**Work item:** Which of the lines below include the word "computer"? Pull each one out.

##############################

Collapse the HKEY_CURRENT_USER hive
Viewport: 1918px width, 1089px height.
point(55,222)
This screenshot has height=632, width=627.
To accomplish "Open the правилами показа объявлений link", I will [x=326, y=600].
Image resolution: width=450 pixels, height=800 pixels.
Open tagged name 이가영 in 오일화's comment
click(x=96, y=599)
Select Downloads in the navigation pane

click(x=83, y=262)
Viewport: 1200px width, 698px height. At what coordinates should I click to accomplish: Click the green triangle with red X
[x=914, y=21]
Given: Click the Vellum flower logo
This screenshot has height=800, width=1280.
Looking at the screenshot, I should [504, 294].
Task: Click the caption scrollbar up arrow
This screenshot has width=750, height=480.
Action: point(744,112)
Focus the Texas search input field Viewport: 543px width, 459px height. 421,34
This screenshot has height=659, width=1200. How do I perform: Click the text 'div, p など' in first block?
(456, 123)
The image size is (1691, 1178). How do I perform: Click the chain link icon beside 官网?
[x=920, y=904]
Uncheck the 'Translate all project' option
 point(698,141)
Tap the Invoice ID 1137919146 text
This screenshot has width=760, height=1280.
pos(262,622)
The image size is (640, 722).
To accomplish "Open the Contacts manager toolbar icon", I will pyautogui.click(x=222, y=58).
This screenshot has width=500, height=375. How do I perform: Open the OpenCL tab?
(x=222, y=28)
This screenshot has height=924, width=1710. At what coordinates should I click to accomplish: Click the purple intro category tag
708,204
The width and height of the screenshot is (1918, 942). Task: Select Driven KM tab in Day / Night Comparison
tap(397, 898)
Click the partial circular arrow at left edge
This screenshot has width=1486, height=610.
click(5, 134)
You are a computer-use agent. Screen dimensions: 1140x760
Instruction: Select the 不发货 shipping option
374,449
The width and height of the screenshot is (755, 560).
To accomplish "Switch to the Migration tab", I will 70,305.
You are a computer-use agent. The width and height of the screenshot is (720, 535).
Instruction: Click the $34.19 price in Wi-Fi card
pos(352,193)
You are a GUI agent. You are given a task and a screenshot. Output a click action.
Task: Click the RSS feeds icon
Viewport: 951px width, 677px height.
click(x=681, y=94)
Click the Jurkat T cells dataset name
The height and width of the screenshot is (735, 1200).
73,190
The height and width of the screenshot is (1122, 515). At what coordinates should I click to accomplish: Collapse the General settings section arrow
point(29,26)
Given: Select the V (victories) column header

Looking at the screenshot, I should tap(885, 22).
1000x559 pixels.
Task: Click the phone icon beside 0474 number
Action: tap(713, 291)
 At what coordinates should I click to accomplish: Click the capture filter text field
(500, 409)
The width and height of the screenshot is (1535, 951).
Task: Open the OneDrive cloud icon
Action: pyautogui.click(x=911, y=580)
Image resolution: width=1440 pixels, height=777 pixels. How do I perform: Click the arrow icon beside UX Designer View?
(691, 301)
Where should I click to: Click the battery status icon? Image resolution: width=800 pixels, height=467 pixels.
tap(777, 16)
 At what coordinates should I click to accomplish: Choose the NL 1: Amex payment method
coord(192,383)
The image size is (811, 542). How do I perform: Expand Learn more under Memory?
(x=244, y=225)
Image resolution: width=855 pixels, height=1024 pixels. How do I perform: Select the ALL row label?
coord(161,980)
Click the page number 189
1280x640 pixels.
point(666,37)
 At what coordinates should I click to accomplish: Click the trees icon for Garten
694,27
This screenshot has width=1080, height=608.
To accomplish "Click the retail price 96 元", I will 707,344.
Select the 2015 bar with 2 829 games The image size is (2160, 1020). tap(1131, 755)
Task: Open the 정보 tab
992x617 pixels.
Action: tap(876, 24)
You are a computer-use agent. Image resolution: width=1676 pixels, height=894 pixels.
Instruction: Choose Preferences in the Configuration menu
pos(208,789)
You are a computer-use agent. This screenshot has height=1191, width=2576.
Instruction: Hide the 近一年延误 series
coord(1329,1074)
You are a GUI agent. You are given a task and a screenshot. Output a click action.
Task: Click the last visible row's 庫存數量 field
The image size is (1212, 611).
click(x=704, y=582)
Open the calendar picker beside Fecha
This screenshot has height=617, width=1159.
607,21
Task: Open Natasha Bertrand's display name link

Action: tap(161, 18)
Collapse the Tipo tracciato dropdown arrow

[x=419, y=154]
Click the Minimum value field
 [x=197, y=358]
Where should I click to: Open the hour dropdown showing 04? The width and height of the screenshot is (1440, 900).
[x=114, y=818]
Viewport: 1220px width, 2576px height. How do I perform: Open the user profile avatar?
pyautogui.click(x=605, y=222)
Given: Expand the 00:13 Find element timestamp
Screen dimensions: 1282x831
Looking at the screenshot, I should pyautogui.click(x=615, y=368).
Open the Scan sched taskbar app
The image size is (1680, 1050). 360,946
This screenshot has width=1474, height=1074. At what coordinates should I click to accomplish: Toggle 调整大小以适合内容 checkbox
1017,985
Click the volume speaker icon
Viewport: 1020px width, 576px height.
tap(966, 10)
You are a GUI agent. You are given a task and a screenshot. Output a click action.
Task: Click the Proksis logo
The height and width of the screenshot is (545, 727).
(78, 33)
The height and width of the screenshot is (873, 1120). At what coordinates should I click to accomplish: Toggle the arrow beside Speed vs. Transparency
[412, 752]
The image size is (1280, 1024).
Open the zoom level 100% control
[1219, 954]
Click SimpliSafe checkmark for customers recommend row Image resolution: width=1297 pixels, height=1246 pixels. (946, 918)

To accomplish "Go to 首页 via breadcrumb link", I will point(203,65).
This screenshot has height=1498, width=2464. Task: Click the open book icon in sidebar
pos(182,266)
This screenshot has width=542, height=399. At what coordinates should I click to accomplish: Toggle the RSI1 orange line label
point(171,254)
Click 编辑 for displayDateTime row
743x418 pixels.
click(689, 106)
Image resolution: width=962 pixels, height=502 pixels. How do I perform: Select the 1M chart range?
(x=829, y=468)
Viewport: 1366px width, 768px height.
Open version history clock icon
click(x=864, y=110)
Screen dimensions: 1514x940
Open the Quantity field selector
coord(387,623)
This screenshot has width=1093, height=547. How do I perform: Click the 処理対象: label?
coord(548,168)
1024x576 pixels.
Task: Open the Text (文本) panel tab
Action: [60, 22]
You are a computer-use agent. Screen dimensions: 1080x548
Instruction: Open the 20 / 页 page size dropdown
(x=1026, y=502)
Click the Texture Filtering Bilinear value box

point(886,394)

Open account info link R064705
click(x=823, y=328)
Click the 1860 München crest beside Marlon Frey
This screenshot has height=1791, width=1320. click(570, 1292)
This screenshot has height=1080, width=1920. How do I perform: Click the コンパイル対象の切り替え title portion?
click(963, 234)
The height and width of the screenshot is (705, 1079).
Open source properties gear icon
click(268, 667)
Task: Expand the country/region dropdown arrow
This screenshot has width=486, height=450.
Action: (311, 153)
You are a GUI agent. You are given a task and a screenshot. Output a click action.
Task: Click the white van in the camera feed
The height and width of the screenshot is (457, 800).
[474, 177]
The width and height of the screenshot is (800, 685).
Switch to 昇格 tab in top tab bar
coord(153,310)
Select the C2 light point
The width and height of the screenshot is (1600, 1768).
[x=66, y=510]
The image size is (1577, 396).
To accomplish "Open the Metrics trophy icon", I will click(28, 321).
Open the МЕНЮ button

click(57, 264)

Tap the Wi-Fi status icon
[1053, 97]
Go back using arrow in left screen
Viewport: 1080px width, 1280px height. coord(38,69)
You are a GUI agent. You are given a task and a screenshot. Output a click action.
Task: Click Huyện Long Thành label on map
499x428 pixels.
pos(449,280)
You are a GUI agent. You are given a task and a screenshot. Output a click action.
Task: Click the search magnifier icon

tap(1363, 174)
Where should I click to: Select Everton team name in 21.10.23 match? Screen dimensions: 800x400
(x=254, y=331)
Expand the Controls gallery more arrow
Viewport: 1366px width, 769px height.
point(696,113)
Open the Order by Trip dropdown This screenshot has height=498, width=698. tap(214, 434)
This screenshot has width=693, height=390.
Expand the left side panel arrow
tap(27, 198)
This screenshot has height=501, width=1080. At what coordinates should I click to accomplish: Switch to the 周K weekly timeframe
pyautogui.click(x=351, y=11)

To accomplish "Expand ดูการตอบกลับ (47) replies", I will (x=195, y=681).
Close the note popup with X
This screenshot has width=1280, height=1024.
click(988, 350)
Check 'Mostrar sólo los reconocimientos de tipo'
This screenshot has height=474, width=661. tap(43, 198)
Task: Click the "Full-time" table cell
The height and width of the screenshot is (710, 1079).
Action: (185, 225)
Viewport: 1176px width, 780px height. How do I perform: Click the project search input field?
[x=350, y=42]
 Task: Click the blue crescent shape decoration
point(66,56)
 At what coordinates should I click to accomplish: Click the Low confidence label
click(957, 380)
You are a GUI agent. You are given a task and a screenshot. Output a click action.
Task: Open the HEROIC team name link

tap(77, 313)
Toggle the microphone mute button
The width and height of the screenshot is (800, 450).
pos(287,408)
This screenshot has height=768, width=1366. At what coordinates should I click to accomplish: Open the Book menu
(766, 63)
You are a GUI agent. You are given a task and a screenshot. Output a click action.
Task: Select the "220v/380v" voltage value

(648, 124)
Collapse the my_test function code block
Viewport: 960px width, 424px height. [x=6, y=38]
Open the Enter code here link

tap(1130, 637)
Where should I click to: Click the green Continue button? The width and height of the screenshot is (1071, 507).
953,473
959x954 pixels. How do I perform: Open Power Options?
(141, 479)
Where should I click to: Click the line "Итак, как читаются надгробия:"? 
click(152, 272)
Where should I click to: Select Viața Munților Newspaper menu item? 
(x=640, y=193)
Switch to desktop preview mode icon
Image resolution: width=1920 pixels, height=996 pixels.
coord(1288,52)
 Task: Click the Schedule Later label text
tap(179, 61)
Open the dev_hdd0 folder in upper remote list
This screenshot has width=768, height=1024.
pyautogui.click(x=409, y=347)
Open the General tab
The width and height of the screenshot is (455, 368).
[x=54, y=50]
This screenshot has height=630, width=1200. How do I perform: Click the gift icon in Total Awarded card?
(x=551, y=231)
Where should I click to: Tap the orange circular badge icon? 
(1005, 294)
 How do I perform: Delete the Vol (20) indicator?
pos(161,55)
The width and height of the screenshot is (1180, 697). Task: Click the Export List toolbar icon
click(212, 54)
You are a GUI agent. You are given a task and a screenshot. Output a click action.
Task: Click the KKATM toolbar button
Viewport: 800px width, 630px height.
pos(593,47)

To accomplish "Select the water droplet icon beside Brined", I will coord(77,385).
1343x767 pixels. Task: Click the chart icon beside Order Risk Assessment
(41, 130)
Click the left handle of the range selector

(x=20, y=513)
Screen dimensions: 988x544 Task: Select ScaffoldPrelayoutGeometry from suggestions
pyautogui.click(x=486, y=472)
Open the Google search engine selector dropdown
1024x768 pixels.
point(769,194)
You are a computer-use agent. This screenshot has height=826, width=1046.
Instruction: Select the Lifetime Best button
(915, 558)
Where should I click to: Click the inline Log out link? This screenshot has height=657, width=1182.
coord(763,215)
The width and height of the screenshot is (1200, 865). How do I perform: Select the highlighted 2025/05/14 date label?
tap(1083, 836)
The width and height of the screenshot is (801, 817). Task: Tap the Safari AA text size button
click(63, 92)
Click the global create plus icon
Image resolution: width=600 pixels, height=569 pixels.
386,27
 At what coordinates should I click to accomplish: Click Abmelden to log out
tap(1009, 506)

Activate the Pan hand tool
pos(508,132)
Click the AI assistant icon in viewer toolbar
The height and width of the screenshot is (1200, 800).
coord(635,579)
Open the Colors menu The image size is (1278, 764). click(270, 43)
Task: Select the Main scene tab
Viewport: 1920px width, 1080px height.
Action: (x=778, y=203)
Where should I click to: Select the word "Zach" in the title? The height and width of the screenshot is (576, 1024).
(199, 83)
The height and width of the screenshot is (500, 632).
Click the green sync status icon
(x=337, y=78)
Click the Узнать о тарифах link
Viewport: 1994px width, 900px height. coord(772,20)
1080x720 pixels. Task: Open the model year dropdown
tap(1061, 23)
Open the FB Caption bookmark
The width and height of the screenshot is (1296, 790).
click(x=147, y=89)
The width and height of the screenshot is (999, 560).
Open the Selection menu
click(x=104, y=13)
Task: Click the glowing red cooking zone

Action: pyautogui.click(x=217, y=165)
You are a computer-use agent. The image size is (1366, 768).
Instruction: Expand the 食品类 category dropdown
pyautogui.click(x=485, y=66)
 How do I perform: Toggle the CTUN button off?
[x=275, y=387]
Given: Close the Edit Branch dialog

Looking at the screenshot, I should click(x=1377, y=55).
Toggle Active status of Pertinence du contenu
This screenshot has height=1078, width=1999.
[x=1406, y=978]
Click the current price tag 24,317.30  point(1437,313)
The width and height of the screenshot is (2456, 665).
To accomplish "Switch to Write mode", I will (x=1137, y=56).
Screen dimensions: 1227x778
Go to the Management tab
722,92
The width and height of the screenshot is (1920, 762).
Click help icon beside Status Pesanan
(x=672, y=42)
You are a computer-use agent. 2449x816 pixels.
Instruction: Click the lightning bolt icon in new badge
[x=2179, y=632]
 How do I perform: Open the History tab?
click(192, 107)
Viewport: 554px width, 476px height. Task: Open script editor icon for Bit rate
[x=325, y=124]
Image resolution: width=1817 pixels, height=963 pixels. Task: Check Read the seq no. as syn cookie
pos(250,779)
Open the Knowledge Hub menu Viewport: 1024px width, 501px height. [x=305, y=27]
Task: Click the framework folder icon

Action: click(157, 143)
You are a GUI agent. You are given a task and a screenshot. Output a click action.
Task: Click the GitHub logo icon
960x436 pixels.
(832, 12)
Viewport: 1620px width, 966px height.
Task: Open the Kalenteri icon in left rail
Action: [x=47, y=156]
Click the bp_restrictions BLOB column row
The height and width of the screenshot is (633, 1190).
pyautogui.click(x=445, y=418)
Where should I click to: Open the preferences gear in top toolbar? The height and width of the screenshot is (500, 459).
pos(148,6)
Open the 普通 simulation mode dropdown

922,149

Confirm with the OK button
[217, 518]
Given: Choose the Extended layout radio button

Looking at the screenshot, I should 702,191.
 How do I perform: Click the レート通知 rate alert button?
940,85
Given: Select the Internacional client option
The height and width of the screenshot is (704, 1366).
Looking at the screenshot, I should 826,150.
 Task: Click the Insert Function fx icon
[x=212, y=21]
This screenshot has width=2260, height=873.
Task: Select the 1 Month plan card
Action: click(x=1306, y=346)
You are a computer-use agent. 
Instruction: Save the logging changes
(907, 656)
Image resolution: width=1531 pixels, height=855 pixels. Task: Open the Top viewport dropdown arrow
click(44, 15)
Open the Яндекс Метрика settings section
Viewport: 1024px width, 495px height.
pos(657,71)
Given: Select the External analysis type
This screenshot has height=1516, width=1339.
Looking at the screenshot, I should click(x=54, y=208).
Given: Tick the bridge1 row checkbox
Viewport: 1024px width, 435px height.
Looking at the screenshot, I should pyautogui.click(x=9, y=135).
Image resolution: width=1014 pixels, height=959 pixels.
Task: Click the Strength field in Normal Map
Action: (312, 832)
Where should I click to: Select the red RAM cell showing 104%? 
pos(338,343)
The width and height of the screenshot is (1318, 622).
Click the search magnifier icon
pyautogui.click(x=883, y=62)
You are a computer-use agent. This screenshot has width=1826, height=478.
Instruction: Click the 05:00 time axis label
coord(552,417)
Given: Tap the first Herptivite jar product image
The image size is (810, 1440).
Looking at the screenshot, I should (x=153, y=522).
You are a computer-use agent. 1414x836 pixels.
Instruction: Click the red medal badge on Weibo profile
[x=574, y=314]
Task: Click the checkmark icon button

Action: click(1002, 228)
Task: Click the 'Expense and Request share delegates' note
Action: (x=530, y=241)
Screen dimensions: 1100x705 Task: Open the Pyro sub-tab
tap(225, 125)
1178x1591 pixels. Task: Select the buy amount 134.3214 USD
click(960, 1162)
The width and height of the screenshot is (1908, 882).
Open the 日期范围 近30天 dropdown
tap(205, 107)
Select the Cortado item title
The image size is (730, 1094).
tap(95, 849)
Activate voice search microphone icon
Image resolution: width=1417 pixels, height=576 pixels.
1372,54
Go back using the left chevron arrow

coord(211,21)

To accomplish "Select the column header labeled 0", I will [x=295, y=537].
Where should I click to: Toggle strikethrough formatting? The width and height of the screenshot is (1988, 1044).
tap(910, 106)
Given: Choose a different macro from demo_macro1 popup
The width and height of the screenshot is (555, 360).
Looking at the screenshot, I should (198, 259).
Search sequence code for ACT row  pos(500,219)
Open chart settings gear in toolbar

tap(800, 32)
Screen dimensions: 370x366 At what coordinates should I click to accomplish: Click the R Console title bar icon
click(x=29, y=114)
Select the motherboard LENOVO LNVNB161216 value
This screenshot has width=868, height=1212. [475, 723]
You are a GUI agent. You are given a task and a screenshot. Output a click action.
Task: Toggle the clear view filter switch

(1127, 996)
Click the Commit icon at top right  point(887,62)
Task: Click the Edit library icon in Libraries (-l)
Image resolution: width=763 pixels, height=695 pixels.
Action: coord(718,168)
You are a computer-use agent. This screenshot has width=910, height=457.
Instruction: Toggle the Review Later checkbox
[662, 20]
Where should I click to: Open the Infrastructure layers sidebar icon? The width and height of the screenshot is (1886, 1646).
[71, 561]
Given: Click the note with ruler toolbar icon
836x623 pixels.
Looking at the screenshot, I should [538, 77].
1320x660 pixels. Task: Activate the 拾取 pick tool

##############################

**Reply:**
You are a computer-use agent. Screen dimensions: 1140x760
You are a computer-use agent. The width and height of the screenshot is (720, 535).
You are a computer-use agent. Image resolution: width=1676 pixels, height=894 pixels.
You are a computer-use agent. This screenshot has height=1191, width=2576.
You are a computer-use agent. Screen dimensions: 1080x548
You are a computer-use agent. This screenshot has height=826, width=1046.
You are a computer-use agent. The image size is (1366, 768).
You are a computer-use agent. 2449x816 pixels.
You are a computer-use agent. 
You are a computer-use agent. This screenshot has width=1826, height=478.
You are a computer-use agent. 1414x836 pixels.
You are a computer-use agent. This screenshot has width=910, height=457.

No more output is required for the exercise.